Locate each line in the data below that contains the word "Open" and copy those lines, treating uppercase and lowercase letters as distinct.

......

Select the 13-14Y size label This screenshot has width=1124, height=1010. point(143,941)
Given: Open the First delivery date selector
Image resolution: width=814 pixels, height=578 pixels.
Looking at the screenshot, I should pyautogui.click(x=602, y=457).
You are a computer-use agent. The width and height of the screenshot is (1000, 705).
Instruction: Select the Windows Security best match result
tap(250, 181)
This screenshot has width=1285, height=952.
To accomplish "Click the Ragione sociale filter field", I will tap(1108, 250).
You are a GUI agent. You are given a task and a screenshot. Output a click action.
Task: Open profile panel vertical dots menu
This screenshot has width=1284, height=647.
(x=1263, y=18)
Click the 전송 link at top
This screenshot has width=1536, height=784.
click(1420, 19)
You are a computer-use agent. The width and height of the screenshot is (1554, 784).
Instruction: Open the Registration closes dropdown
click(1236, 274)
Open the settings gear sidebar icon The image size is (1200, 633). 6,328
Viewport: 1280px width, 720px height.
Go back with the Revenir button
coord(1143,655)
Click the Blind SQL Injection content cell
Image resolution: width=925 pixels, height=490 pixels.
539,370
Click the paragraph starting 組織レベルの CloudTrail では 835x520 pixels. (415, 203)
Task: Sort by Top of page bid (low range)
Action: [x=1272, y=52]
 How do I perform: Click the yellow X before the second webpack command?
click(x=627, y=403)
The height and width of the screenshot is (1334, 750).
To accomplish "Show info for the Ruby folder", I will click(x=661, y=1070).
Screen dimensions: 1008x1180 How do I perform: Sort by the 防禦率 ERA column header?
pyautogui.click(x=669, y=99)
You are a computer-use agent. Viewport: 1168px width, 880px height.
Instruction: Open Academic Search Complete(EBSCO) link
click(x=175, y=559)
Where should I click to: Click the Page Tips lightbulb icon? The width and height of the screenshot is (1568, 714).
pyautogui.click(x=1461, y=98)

......

RESULT OF THE EXERCISE:
Given: Open the First delivery date selector
Task: Open profile panel vertical dots menu
Instruction: Open the Registration closes dropdown
Open the settings gear sidebar icon The image size is (1200, 633). 6,328
Instruction: Open Academic Search Complete(EBSCO) link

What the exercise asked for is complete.